Fight for the Future: How DELINE will save us from CR LF

An early idea that seems to have been in Rebol's "easy cross-platform vision" was the desire to simplify strings in the language to have a single codepoint to represent line breaks. This had been the standard for Unix machines for some time, and when Apple went to a unix basis for OS X they adopted it too.

... but to try and be a good citizen, Rebol didn't want to do this at the cost of bucking the trend on Windows...where files on disk had two-byte "CR LF" sequences. Despite most every programmer's editor being able to handle plain LF on Windows for decades, the rigid holdout of NOTEPAD.EXE would continue to make such files render with everything on one line.

(How did NOTEPAD.EXE become so powerful? It's a good question--read some modern opinions.)

The good instinct here was that a single codepoint is a reduced complexity situation. Whether it's a PARSE rule or any other code that does string manipulation, that single codepoint for the idea of a line break is way easier to look for and manage.

But it's not 1997 anymore (and it never should have been, at least in this respect). Having carriage returns in your files is an artifact of history. The untold man-hours lost by developers trying to appease NOTEPAD.EXE were wasted--and it's one of those cases where people should have been firm and standardized on LF. So while you're getting those old files upgraded to UTF-8 and out of whatever codepage 866 or formats with byte-order-marks you have... lose the CRs too.

The fact is that when the interpreter core attempts to be magical about this it becomes a mess. Low-level C stops being able to assume it can work with strings directly--with the actual bytes that are in them--to having to make copies or move memory around to remove the things you don't want to be there. You wind up entangled in questions of what to do if you see [CR CR LF] or [LF CR]. And when you start mutating the user's input behind the scenes without explicit say-so, the "magic" often leads to mysterious side effects and information loss.

New Answer: Strict Core, but Enhance DELINE

Historically DELINE took strings. But now I'm going to make it take BINARY!, FILE!, and URL!.

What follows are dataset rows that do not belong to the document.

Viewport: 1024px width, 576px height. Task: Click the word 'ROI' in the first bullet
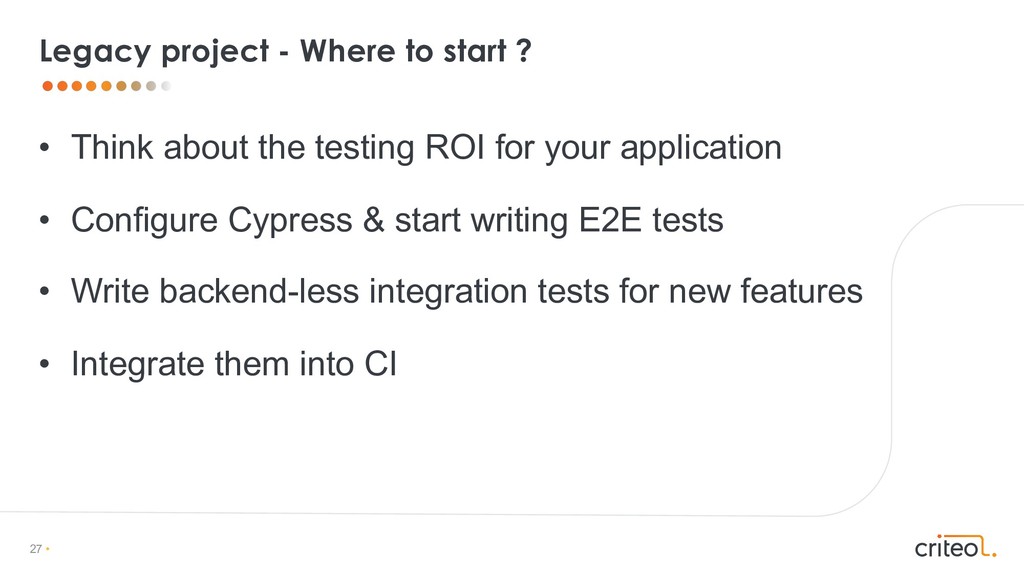[x=455, y=147]
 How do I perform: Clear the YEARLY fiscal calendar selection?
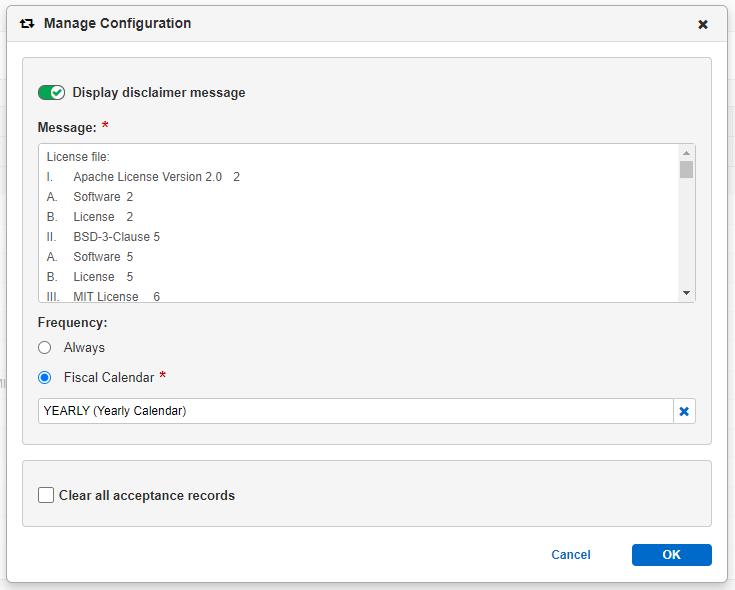point(684,411)
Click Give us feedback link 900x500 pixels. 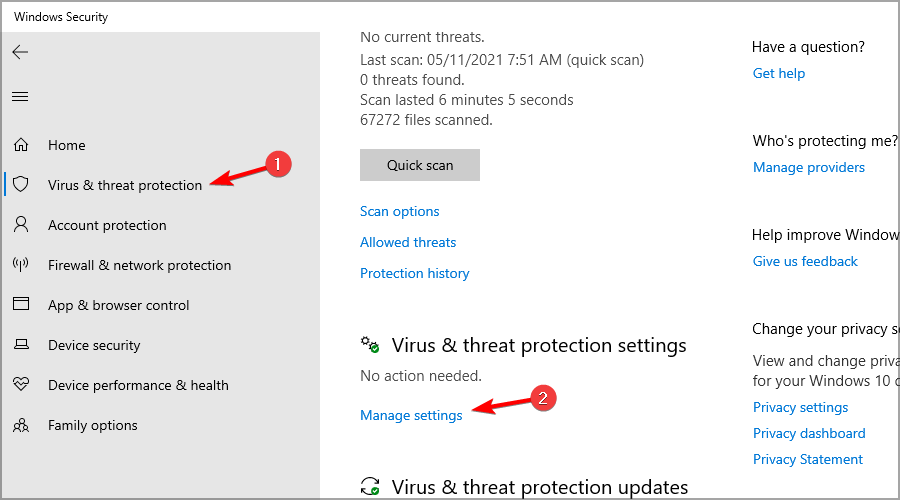click(805, 261)
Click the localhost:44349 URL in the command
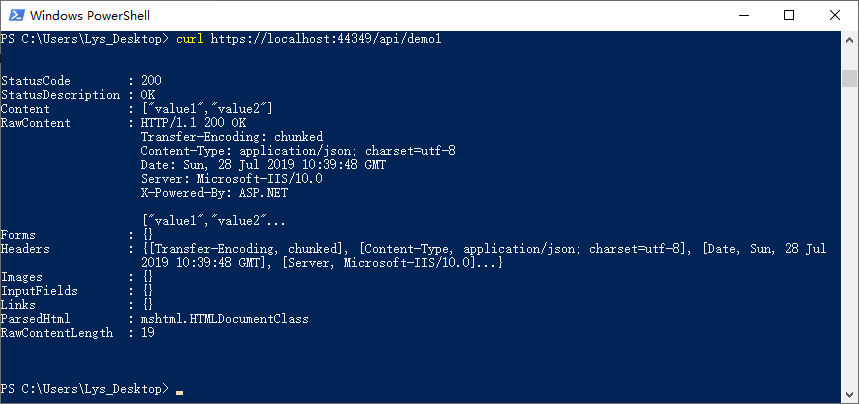This screenshot has height=404, width=859. (x=309, y=39)
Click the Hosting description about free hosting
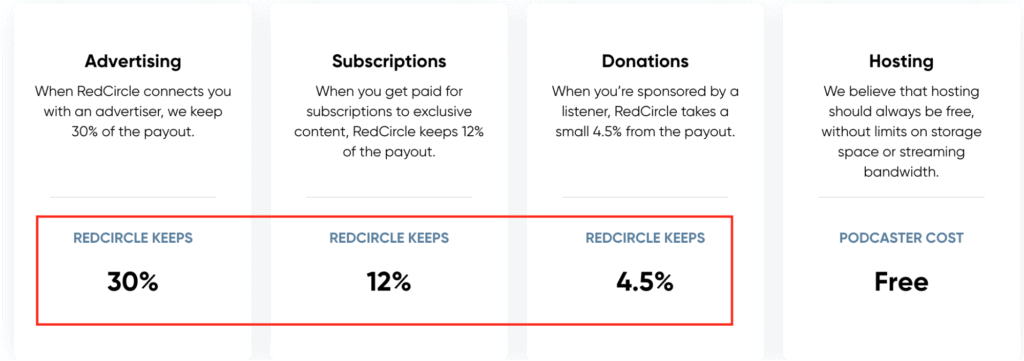The image size is (1024, 361). click(x=901, y=132)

If you suspect that a file has CR LF sequences in it and you wish to be tolerant of this, then:

do deline %some-wonky-local-file.reb

Otherwise, the default behavior is that DO will error on CR. TO TEXT! of a BINARY! will consider CR to be codepoint-non-grata...you will need to use DELINE and it will now accept BINARY!.

TO TEXT! is going to be prescriptive in other ways. It's not going to allow embedded 0 bytes, because that creates risky interactions with old-style zero-terminated C strings. It means you cannot trust a simple extractor of a char* as giving you all the relevant data--you always need to worry about a length output parameter. I think that's an undesirable property for the string extractor for libRebol, and you should use a BINARY! in such cases where you are forced to always get back a size in the API.

Q: How "Platform-Sensitive" Should It Be? (A: None?)

It seems like DELINE pretty much by default needs to accept files that either have CR LF in them or that do not. Because if you say:

do deline https://example.com/some-wonky-internet-file.reb

You are dealing with a file that's not on your computer, and we don't want to create a disincentive to the person hosting it cleaning it up. They may not be able to edit your script.

But then we have to ask about things like whether ENLINE should default to being a no-op on Linux platforms, and only adding the CRs on Windows. Historical Rebol added it either way.

My hope is that people will really avoid using ENLINE and DELINE at all possible, and get their files in order. But as tools they will be there for people who find themselves stuck and can't do that. I feel this is definitely a step in the right direction, and overall code cleanliness and performance will benefit from it.

I haven't gotten a lot of feedback on my concepts here, but I want to stress it is important. I've tried to be clear: I'm uncomfortable with changing data out from under people. It's the opposite of fighting complexity, it's making things unpredictable.

Here's Rebol2 on Windows behavior (which matches Red 0.64 on Windows):

rebol2>> write %foo.txt "a^M^/b"

rebol2>> read/binary %foo.txt
== #{610D0D0A62}  ; actually wrote ["a" CR CR LF "b"]

rebol2>> read %foo.txt
== "a^/^/b"

Here's R3-Alpha on Linux behavior:

r3-alpha>> write %foo.txt "a^M^/b" 

>> read %foo.txt
== #{610D0A62}  ; wrote ["a" CR LF "b"]

r3-alpha>> read/string %foo.txt    
== "a^/b"

The CR LF situation started out bad for people who are on their own, in languages that chose not to get involved. But this state of affairs in the Rebolverse adds up to being worse. The people whose files these are won't appreciate the laissez-faire way in which bytes are doubled or thrown out, etc. It only gets worse the more weird your usage is because the code doing this processing is haphazard. Predicting its behavior on CR CR LF or LF CR CR or other edge cases is going to be nigh impossible.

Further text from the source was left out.